Means Without End: A Paroxysm of Praxis

A casual stroll through the lunatic asylum shows that faith does not prove anything. Nietzsche

Saturday, January 06, 2007

Rare Admission by the New York Times

There has been a plethora of commentary over the past week on the execution of Saddam Hussein, the taunts and brutality of his executioners, and the almost predictable aftermath of Sunnis throughout the Middle East turning Hussein into a martyr and symbol against the U.S. imperial project in Iraq. Of course, there has also been speculation about the timing of the execution, and its 'coincidental' synchrony with the news of the deaths of U.S. soldiers exceeding 3,000; i.e., about the same number of Iraqis that die every month.

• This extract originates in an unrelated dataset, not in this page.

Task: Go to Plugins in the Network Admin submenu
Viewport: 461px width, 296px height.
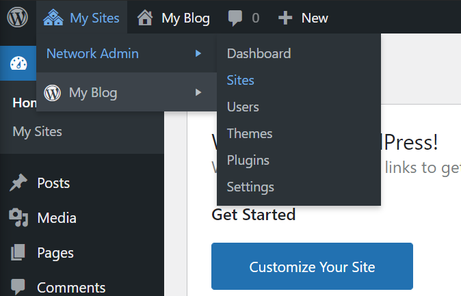Action: pos(248,160)

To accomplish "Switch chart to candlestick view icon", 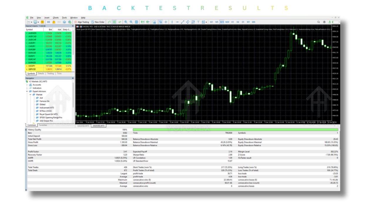I will coord(114,22).
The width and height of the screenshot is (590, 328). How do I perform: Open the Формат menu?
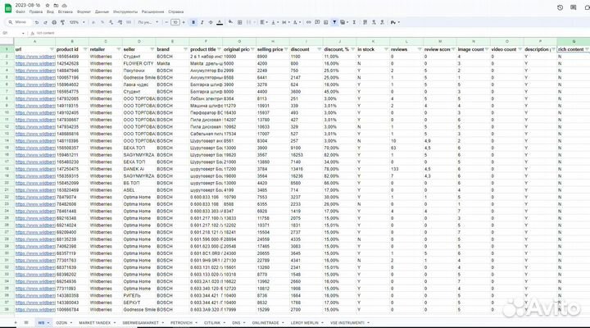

It almost goes without saying that the execution was a farce. As I have stated before, it is not only a fiction to suggest that there is anything resembling a 'government' in Iraq -- since 'P.M.' Maliki has barely any power within the Green Zone, and no power outside of it -- it would be laughable if it were not so serious to suggest that the judicial process that Hussein and his cohort have been subjected to could be called 'fair' or 'due process.' President Bush described the execution as a 'just act' that resulted from a 'fair trial.' One can only agree with Richard Falk when he suggests that Bush's description of Hussein's trial as fair is either a critical insight into what Bush understands to be legitimate legal procedure (which is not far-fetched given the Bush Administration's impetus to suspend habeas corpus to those suspected of being 'terrorists' or 'enemy combatants'), or it is a most sinister P.R. stunt of Orwellian proportions by the Administration in order to discursively construct an illusory image of the Iraqi 'government' for the American public.

But alas, illusions are like faith, and can only be maintained when facts can knowingly or unknowingly be rejected when they do not square with one's world-view. But, the world-view constructed by the Administration has long been imploding from without, with the results 'from the ground' exceeding the explainations given by the Bush Administration. And now, we can find little nuggets buried within the New York Times that encapsulate the situation without resorting to hegemonized media norms. Just today, we can read the following in the New York Times in an article on the effects of Saddam Hussein's execution in the Middle East:

"Here in Beirut, hundreds of members of the Lebanese Baath Party and Palestinian activists marched Friday in a predominantly Sunni neighborhood behind a symbolic coffin representing that of Mr. Hussein and later offered a funeral prayer. Photographs of Mr. Hussein standing up in court, against a backdrop of the Dome of the Rock shrine in Jerusalem, were pasted on city walls near Palestinian refugee camps, praising 'Saddam the martyr.'

'God damn America and its spies,' a banner across one major Beirut thoroughfare read. 'Our condolences to the nation for the assassination of Saddam, and victory to the Iraqi resistance.'

By standing up to the United States and its client government in Baghdad and dying with seeming dignity, Mr. Hussein appears to have been virtually cleansed of his past."

That last sentence, "the United States and its client government in Baghdad," is significant because Baghdad is never discussed in that manner in either media or policy circles. Much effort is made to make Baghdad seem as if it is operating independently, but by acknowledging that it is a client government, or rather a client 'government' (it really only operates in a symbolic manner, with the U.S. as its primary militia), the whole process of Hussein's trial and the 'hand-over' to the Baghdad authorities is undermined and exposed for what it really is: a U.S. imperial project that is pulling the strings.